Lo cierto es que cuando terminé de ver “Verde Verde” me quedé en silencio, reacción que suelo tener cuando algo me deja sin palabras, que me impacta, que me conmociona. Es que es más fácil creer que la homofobia es algo que ya casi no existe, que es solamente una cuestión de alguna gente trasnochada, pero cuando se vuelve sobre ella y se la hace visible a través de un hecho artístico, se comprende entonces que, lamentablemente, sigue estando ahí.
La primera impresión que se tiene ante las escenas de sexo entre dos hombres, es el silencio asombrado que provocan. Una vez sacudido este impacto, hace falta preguntarse: ¿por qué, si estamos acostumbrados a ver tantas escenas de sexo entre un hombre y una mujer y de todas las maneras posibles, nos impactan tanto estas imágenes de sexo entre dos hombres? Y es precisamente porque estamos habituados a ver escenas de sexo entre heterosexuales sin que nadie pestañee, porque esas escenas son las aceptadas culturalmente como ‘normales’. ¿Quién es capaz de arrojar la primera piedra sobre lo que está bien o está mal en materia de sexo?
Somos capaces de tolerar en pantalla los crímenes más aberrantes: no hace mucho, medio mundo ha visto las escenas de la guerra en Libia y ha presenciado el linchamiento y fusilamiento de su máxima autoridad, y lo ha visto del mismo modo en que ven muy malas y cruentas películas de violencia por televisión. Sin embargo, todavía nos ponemos quisquillosos con los asuntos del sexo…
Por mi parte, aplaudo esas imágenes porque nos ponen ante los ojos una realidad que está más cerca de lo que se piensa. La vida puede ser, además, una gran simulación para esconder mucha hipocresía. ¿Veremos “Verde Verde” alguna vez en televisión?
Tengo para mí que, últimamente, existe un rebrote machista y homofóbico en la gente más joven. Basta escuchar algunas letras de canciones, comentarios que hacen en las paradas de las guaguas o en las casas. Son lamentables. ¿Qué significa ser ‘macho’ en el siglo XXI?

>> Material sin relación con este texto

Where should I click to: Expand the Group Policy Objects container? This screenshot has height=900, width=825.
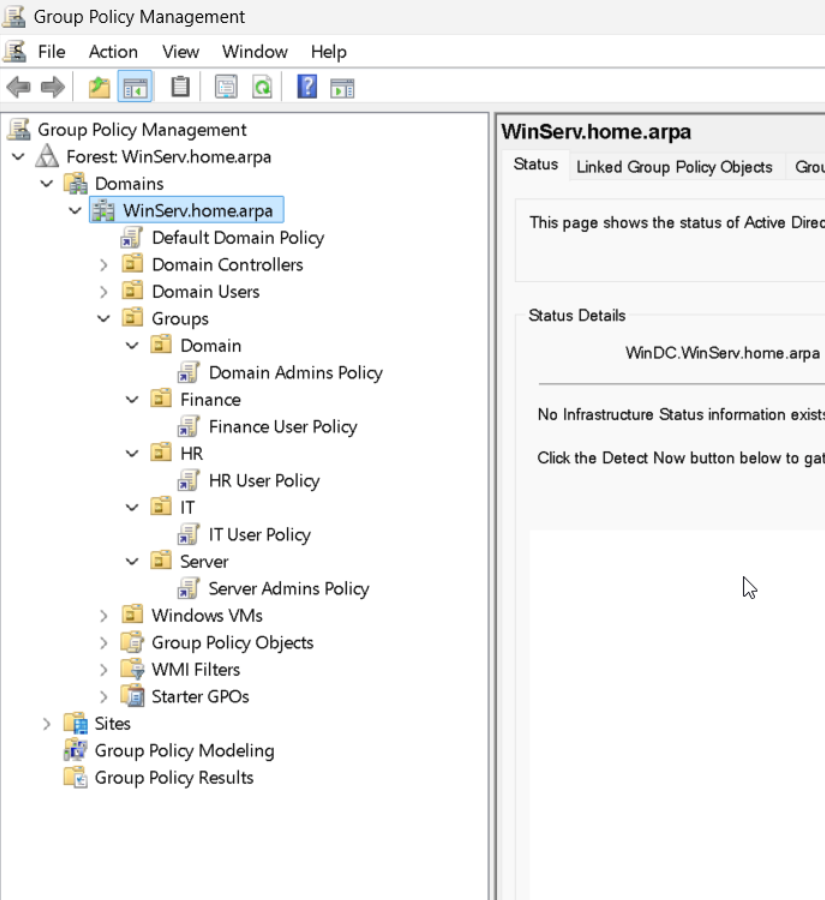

Al terminar la película me dije que, sin duda alguna, Enrique Pineda Barnet promueve en sus obras lo que expresa en su vida cotidiana: la defensa de la libertad, el amor, el profundo y noble amor que nada tiene que ver con las pequeñas y grandes mezquindades humanas. Hace honor a la ‘unión’, al humanismo. Sólo por eso, por esa coherencia, cualquiera debería sentirse agradecido y quitarse el sombrero.
Soy de las espectadoras que valoran el hecho de que no se lo den todo digerido, que aprecia cuando el creador lo da todo y eso se refleja en la obra.
“Verde Verde” es más que una película, es hablar de lo que apenas se habla o se habla a escondidas. Es un ‘decir’ con arte. Es apelar a una vida donde la mediocridad de sensibilidad sea apartada de cualquier lugar donde vivamos.